== WHAT THE EXERCISE ASKS ==
Only one stretch of the listing below is wanted. Give it again exactly, from the line with "Instruction: Click +" through the line with "Open the tools".

MATERIAL PROVIDED: Begin

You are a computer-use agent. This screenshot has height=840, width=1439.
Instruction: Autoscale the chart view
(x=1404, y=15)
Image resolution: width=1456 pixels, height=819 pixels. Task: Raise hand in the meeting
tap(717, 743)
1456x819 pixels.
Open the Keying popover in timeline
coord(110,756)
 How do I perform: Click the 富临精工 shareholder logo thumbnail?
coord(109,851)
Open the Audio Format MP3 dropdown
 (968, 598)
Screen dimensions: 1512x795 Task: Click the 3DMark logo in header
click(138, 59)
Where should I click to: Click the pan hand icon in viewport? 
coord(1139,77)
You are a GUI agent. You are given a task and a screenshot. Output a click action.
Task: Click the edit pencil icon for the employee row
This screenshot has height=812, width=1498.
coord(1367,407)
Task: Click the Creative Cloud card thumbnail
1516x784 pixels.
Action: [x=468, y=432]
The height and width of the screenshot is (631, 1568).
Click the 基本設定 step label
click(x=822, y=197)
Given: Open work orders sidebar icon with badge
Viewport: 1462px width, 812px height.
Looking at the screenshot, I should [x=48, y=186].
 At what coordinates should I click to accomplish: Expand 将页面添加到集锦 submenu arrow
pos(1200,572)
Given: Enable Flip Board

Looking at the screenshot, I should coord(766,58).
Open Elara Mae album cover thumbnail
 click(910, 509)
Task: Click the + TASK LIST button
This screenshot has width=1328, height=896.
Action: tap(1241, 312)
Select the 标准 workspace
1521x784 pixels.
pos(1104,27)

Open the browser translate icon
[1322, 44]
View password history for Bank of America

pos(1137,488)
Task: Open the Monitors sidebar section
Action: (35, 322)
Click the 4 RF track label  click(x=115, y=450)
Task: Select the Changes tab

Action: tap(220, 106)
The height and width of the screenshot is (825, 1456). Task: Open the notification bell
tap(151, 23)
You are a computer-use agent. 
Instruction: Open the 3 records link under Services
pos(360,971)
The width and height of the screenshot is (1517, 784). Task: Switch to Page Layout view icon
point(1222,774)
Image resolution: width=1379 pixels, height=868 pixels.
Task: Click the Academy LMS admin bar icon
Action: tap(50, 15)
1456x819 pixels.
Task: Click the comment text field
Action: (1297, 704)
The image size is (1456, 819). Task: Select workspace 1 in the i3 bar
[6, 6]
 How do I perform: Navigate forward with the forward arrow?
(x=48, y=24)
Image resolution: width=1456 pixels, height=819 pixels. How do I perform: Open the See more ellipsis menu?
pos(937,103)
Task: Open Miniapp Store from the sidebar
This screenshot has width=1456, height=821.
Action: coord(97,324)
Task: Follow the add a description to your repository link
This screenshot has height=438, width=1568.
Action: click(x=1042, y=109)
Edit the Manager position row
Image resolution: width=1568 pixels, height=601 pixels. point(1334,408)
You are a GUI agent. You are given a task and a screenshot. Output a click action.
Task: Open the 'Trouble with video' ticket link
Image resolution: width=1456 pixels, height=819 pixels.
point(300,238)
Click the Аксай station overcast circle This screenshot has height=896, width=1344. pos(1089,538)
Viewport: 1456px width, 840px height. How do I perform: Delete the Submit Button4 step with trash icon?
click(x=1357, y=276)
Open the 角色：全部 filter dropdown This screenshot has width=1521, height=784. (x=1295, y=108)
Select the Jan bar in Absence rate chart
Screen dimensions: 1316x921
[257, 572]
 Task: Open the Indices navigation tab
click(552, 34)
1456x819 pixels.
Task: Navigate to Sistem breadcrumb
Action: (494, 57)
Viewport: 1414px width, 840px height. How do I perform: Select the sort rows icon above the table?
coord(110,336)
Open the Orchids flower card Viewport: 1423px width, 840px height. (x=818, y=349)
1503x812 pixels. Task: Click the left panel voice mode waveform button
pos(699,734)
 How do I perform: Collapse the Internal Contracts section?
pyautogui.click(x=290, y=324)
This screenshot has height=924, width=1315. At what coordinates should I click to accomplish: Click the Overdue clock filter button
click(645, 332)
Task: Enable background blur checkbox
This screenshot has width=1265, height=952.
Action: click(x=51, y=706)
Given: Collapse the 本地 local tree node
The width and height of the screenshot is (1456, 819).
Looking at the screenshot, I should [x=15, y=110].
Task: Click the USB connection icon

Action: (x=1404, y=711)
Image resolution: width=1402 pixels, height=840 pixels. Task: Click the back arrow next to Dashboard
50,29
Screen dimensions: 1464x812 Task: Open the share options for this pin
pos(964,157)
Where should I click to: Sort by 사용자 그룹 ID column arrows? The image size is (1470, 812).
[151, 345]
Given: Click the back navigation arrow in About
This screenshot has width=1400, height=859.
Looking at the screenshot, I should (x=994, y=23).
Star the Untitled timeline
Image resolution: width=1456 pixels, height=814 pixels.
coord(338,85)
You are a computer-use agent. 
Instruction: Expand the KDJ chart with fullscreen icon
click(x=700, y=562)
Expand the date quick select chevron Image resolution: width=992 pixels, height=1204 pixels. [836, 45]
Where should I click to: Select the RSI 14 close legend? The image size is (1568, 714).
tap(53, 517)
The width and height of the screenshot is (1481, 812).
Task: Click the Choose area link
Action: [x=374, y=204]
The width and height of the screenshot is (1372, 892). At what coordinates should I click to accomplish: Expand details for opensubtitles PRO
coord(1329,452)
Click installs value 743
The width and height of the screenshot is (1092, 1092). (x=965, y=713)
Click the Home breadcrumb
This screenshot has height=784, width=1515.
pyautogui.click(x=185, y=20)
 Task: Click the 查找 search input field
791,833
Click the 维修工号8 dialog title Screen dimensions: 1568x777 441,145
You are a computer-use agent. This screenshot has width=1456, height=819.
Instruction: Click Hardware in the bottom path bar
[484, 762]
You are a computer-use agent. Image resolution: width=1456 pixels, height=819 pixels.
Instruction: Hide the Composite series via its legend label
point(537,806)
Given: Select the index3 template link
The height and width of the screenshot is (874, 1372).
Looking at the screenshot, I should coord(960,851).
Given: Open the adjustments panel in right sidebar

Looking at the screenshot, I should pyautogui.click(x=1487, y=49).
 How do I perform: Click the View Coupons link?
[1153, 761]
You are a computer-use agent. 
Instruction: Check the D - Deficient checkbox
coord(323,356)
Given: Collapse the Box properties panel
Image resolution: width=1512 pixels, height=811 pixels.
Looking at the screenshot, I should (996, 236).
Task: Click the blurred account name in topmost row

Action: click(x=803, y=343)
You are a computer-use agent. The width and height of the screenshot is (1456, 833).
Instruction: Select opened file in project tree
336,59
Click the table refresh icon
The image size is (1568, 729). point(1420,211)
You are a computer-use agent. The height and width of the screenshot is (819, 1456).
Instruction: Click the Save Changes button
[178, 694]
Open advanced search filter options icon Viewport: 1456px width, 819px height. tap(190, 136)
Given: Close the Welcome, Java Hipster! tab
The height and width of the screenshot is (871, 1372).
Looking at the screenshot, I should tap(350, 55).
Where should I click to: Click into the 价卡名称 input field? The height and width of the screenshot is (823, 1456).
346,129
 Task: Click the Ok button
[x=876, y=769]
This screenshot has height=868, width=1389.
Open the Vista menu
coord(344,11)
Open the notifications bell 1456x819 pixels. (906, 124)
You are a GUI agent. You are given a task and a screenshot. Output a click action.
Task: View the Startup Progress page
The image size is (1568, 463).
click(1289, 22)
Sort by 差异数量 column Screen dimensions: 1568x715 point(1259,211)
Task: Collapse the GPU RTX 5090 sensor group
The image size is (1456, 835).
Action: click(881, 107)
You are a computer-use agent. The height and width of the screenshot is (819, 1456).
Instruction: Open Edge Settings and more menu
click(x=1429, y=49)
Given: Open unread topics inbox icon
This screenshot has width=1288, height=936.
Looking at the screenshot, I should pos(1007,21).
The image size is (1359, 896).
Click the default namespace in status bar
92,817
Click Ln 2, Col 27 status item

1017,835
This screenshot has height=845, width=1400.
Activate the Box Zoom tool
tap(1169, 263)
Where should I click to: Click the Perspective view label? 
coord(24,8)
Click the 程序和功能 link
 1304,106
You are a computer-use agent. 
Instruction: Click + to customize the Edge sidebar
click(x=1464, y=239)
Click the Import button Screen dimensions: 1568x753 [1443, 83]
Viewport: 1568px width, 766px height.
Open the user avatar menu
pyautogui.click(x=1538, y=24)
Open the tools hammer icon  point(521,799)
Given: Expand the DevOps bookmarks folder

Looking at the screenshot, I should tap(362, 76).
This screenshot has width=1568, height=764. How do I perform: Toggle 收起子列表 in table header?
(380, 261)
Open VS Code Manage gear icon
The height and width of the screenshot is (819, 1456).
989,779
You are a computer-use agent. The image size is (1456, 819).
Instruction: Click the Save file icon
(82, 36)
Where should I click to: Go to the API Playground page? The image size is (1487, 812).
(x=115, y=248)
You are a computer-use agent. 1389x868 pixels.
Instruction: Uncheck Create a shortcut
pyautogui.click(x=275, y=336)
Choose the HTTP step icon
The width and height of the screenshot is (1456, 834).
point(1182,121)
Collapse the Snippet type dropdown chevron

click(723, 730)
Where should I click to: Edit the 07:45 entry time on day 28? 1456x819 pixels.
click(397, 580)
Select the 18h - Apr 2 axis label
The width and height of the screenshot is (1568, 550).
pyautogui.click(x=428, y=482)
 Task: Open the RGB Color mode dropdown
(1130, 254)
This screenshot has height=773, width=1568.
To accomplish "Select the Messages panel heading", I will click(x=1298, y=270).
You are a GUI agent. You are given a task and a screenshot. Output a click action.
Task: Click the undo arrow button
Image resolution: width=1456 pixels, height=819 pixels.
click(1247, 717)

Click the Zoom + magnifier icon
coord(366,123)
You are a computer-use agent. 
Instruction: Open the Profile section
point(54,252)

MATERIAL PROVIDED: End

== SOLVED EXERCISE ==
Instruction: Click + to customize the Edge sidebar
click(x=1464, y=239)
Click the Import button Screen dimensions: 1568x753 [1443, 83]
Viewport: 1568px width, 766px height.
Open the user avatar menu
pyautogui.click(x=1538, y=24)
Open the tools hammer icon  point(521,799)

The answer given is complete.